Selected text:
######

From [XKCD](https://xkcd.com/2118/)
![](https://imgs.xkcd.com/comics/normal_distribution.png)

### Generating Random Normal Values

+ Another important skill when working with random variables is the ability to generate random values from $X\sim N(\mu, sigma)$. As was the case for the binomial, we have several different options, using NumPy or SciPy:


In [None]:
# Normal variable parameters

mu = 10
sigma = 2

# Number of generated randm values

N = 25

# NumPy legacy code
np.random.seed(2022)
print("Numpy legacy \n") 
print(np.random.normal(loc = mu, scale = sigma, size = N))
print("--" * 12, "\n")
# NumPy current version
print("Numpy current version \n") 
print(np.random.default_rng(2022).normal(loc = mu, scale = sigma, size = N))
print("--" * 12, "\n")
# Scipy
print("SciPy \n") 
print(stats.norm(loc = mu, scale = sigma).rvs(size = N))

+ **Exercise:** recall that in a previous exercise we generated and plotted a million points uniformly distributed in the square $[-1, 1]\times[-1, 1]$. Repeat that code again but this time generate only 10000 points. Next, generate 10000 more points $(x, y)$ where both $x$ and $y$ are normal random variables with $\mu = 0, \sigma = 1$. Add this second set of points to the same plot using a different color (hint: use `alpha` to control overplotting). Do you see the difference?

In [None]:
# %load "./exclude/ejercicios/S04-007.py"
## Exercise S04-007

# Let us generate a numpy (N x 2) array of normal random points (x, y) 
# in [-1, 1]x[-1, 1]
N2 = 10000
a = -1
b =  1
XY2 = np.random.default_rng(2022).normal(loc = 0, scale = 0.25, size = (N2, 2))
n = N2
first_n = XY[0:n]

# First plot the first N2 uniform points 
fig, ax = plt.subplots()
sns.set(rc={'figure.figsize':(6, 6)})
ax.set_aspect('equal')
plt.scatter(x = XY[0:n, 0], y = XY[0:n, 1], s = 2, alpha = 0.5)
# then plot the random normal points
getPlot = plt.scatter(x = XY2[0:n, 0], y = XY2[0:n, 1], s = 2, color = "red", alpha = 0.5)

######

Supplied information:

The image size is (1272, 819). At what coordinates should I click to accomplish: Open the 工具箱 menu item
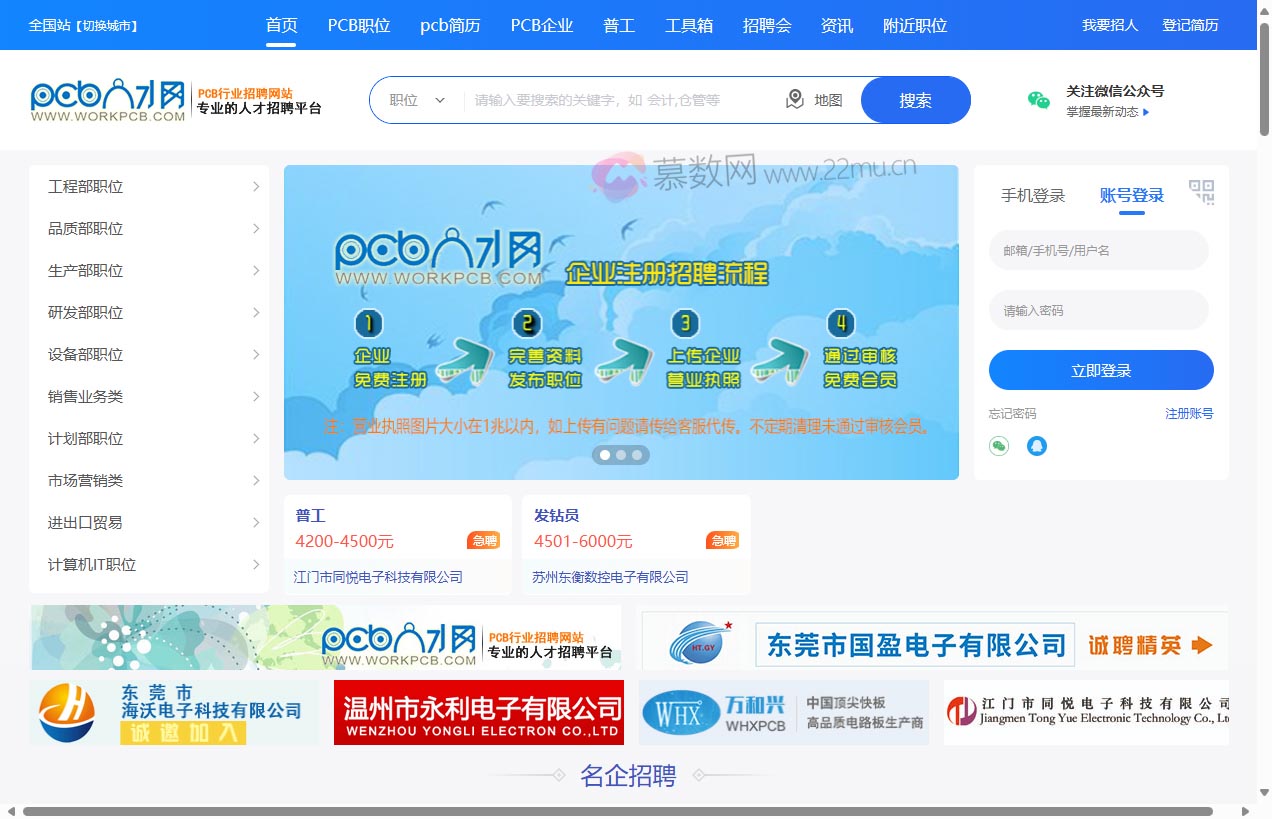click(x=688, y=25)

######

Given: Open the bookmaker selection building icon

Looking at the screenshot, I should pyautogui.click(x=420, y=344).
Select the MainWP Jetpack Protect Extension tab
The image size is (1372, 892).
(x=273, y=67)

######

Required work: Please copy the part of the text about generating random normal values between "# NumPy current" and "see the difference?", inclusive. Rely only on the text about generating random normal values, not on the material.

Task result:
# NumPy current version
print("Numpy current version \n") 
print(np.random.default_rng(2022).normal(loc = mu, scale = sigma, size = N))
print("--" * 12, "\n")
# Scipy
print("SciPy \n") 
print(stats.norm(loc = mu, scale = sigma).rvs(size = N))

+ **Exercise:** recall that in a previous exercise we generated and plotted a million points uniformly distributed in the square $[-1, 1]\times[-1, 1]$. Repeat that code again but this time generate only 10000 points. Next, generate 10000 more points $(x, y)$ where both $x$ and $y$ are normal random variables with $\mu = 0, \sigma = 1$. Add this second set of points to the same plot using a different color (hint: use `alpha` to control overplotting). Do you see the difference?